Joe Hendry, station manager at London Euston, said: “Euston is going through a real transformation, giving one of the capital’s major transport hubs some much-needed attention.
“There is no good time to completely close a railway station, but the most effective time to do it is when other major work further up the West Coast main line is taking place.
“While we understand it will be inconvenient to some passengers travelling over the holidays, this work is essential for the long-term future of the station and to make things better for the tens of thousands of people who start and finish their journeys at London Euston every day.”
Euston will be closed over the Easter weekend (19-22 April) and the early May bank holiday weekend (4-6 May) with no trains in or out of the main line station on those days.
This will have a major impact on journeys including alternative routes, longer travel times and busier trains than normal.

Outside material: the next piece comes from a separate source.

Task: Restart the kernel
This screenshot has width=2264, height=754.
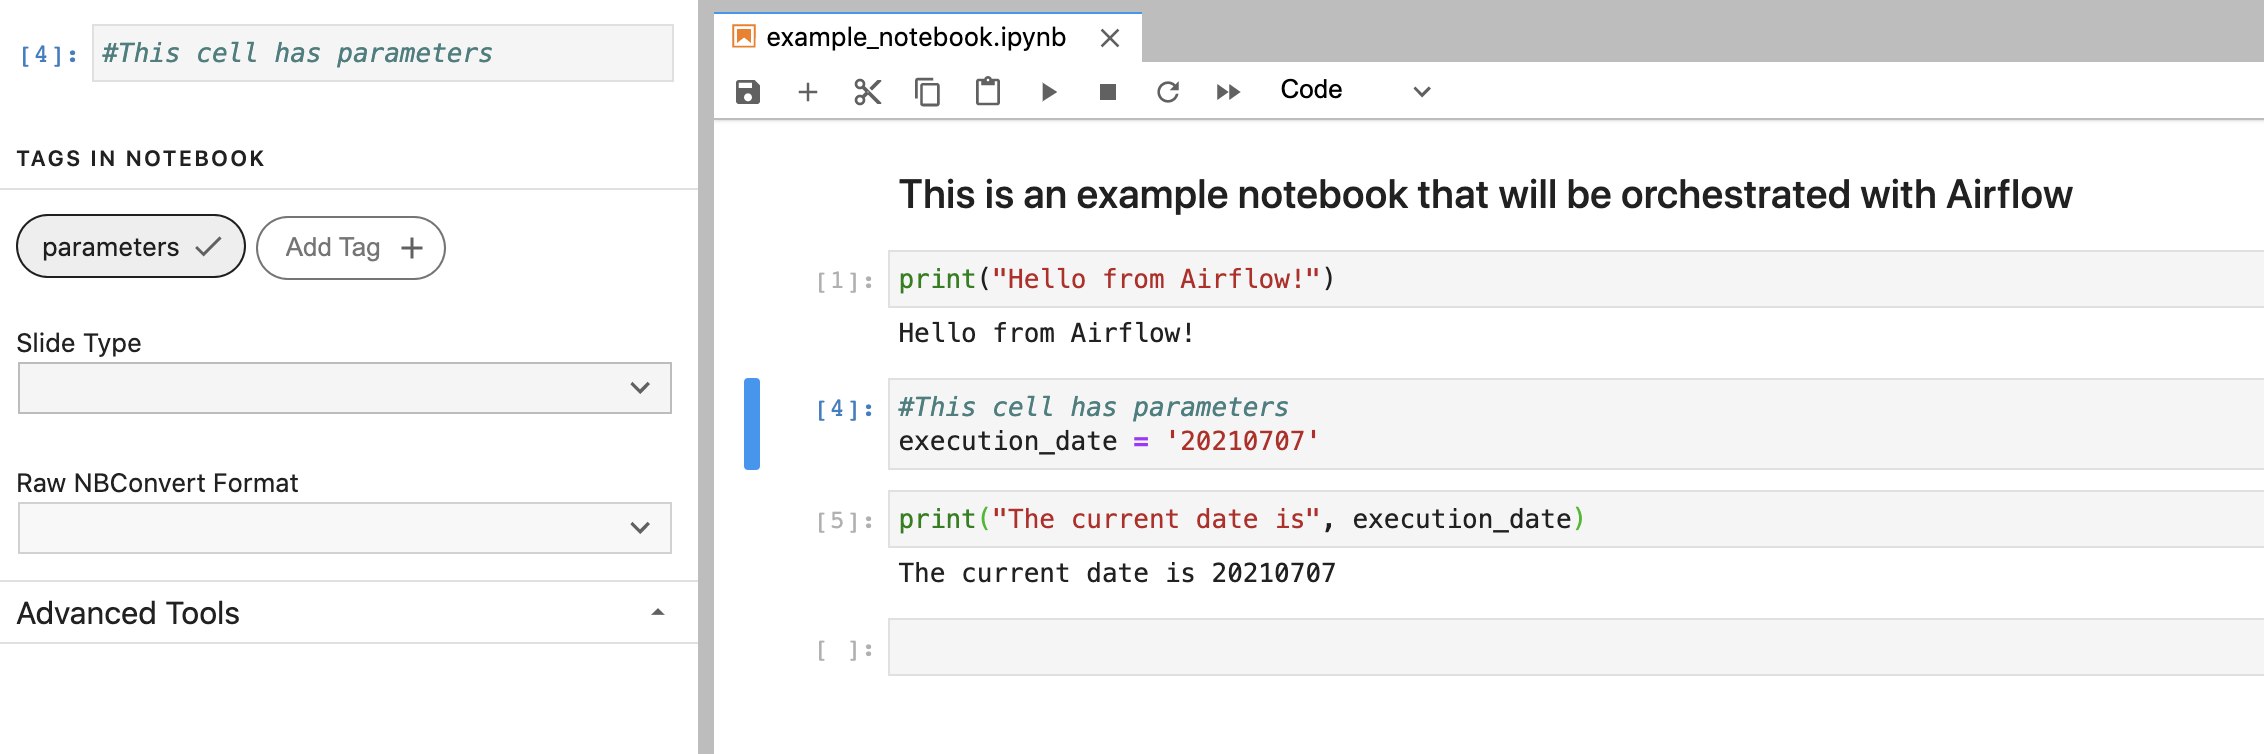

The best time to travel will be on days before and after the bank holiday weekends.
Elsewhere over Easter and the early May bank holidays, Network Rail is carrying out work on the railway north of London, the West Midlands, the North West and Cumbria as part of Britain’s Railway Upgrade Plan.
This includes several sections of track on the West Coast main line being entirely replaced, as well as upgrades to overhead lines, signals and points.
Network Rail has been running a marketing campaign since February warning train customers of the impacts of Railway Upgrade Plan work, advising passengers to travel either side of the bank holiday weekends and to check www.nationalrail.co.uk for the latest travel information.
Martin Frobisher, route managing director for Network Rail’s London North Western route, said: “Train companies and Network Rail have worked together to minimise disruption for customers by doing a lot of work over the Easter and early May bank holidays. The alternative would have been closing the line and Euston station over multiple weekends throughout the summer.”
Jonny Wiseman, customer experience director for London Northwestern Railway, said: “Closing a major mainline station for works is never going to be convenient for passengers, but we have a tried and tested plan for operating buses to connect with alternative routes to and from London when Euston is closed. Our aim is to keep people moving as far as possible if they have to travel on the days affected by these works, but we are advising passengers to travel on alternative days as these options will take significantly longer.”
Peter Broadley, executive director for customer, operations and safety at Virgin Trains, said: “With no services into or out of Euston we strongly advise our customers to avoid travelling to and from London on the days affected. We know this will impact on people’s travel plans, so to make it easier we have removed afternoon peak time ticket restrictions from London on Maundy Thursday to allow customers to make an earlier start to their Easter weekend.”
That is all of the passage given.